Each of the first device and the second device holds a plurality of recognition engines that perform different recognition processes, and the same recognition engine is held by the first device and the second device. ,
Each of the first device and the second device,
In one of the first device and the second device, when the same recognition engine is activated, the same recognition engine is deactivated with respect to the other device. Means for notifying,
Means for deactivating the same recognition engine when notified from the one device to deactivate the same recognition engine;
The user interface device according to claim 1 or 2, further comprising:

An instruction input method in a user interface device including a first device for inputting a reflection image as an input image and a second device for inputting an operation target on a display screen based on a recognition processing result of the input image And
When the second device specifies a predetermined recognition method for the operation target to the first device, the first device specifies the input image from the second device for the input image.

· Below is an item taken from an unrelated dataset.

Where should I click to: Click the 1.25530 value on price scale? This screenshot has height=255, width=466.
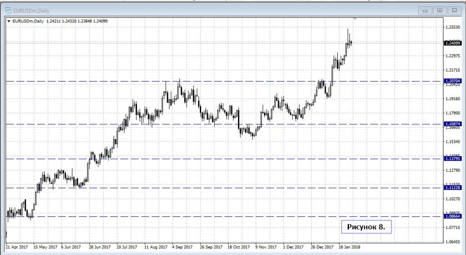(x=452, y=27)
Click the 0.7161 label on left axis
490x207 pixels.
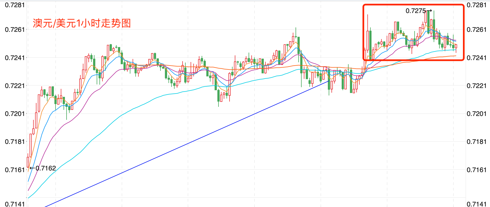click(15, 170)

Performing a recognition process corresponding to the recognized recognition method, and returning the obtained recognition result and the input image to the second device.

Instructions in a user interface device including a first device that inputs a reflection image as an input image and a second device that performs input for operating a plurality of operation targets on a display screen based on a recognition processing result of the input image An input method,
The second device selects one of a plurality of operation objects displayed on the display screen based on the input image, and executes a recognition method predetermined for the selected operation object. When specified for the first device, the first device performs recognition processing corresponding to the recognition method specified by the second device on an input image input after the operation target is selected. Returning the recognition result and the input image obtained as a result to the second device.